Abstract:
Triacylglycerols (TAG) from microalgae can be used as feedstocks for biofuel production to address fuel shortages. Most of the current research has focused on the enzymes involved in TAG biosynthesis. In this study, the effects of malic enzyme (ME), which provides precursor and reducing power for TAG biosynthesis, on biomass and lipid accumulation and its response to salt stress in Dunaliella salina were investigated. The overexpression of DsME1 and DsME2 improved the lipid production, which reached 0.243 and 0.253 g/L and were 30.5 and 36.3% higher than wild type, respectively. The transcript levels of DsME1 and DsME2 increased with increasing salt concentration (0, 1, 2, 3, and 4.5 mol/L NaCl), indicating that DsMEs participated in the salt stress response in D. salina. It was found that cis-acting elements associated with the salt stress response were present on the promoters of two DsMEs.

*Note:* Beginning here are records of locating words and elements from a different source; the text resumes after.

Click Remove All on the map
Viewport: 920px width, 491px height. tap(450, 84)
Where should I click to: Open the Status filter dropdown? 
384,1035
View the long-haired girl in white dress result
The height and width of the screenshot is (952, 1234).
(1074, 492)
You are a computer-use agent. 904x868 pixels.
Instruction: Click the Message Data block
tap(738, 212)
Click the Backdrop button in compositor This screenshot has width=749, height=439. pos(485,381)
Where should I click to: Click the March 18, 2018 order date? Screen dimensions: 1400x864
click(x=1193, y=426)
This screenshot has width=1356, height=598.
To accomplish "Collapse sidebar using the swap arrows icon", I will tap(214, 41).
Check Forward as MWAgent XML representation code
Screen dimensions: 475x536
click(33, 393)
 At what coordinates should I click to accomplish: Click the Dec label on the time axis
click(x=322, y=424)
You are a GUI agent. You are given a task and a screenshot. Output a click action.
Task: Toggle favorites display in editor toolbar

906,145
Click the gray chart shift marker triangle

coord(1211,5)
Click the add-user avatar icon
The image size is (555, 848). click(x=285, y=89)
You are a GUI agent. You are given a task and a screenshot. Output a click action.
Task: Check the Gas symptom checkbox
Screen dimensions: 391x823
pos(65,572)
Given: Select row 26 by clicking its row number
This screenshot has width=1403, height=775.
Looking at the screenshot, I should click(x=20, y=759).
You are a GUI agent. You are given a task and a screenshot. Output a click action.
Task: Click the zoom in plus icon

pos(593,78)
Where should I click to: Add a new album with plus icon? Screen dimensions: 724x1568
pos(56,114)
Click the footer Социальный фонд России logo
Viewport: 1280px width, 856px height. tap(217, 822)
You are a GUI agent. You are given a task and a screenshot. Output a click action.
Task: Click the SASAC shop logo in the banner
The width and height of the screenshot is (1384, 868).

The deletion of the MYB binding site (MBS) on the DsME2 promoter confirmed that MBS drives the expression of DsME2 to participate in osmotic regulation in D. salina. In conclusion, MEs are the critical enzymes that play pivotal roles in lipid accumulation and osmotic regulation.
摘要:
来自微藻的三酰基甘油(TAG)可用作生物燃料生产的原料以解决燃料短缺问题。目前的研究大多集中在TAG生物合成中涉及的酶。在这项研究中,苹果酸酶(ME)的作用,为TAG生物合成提供前体和还原能力,研究了盐藻生物量和脂质积累及其对盐胁迫的响应。DsME1和DsME2的过表达改善了脂质的产生,分别达到0.243和0.253g/L,比野生型高30.5和36.3%,分别。DsME1和DsME2的转录水平随着盐浓度(0、1、2、3和4.5mol/LNaCl)的增加而增加,表明DsME参与了盐藻的盐胁迫反应。发现与盐胁迫响应相关的顺式作用元件存在于两个DsME的启动子上。DsME2启动子上MYB结合位点(MBS)的缺失证实了MBS驱动DsME2的表达参与D.salina的渗透调节。总之,MEs是在脂质积累和渗透调节中起关键作用的关键酶。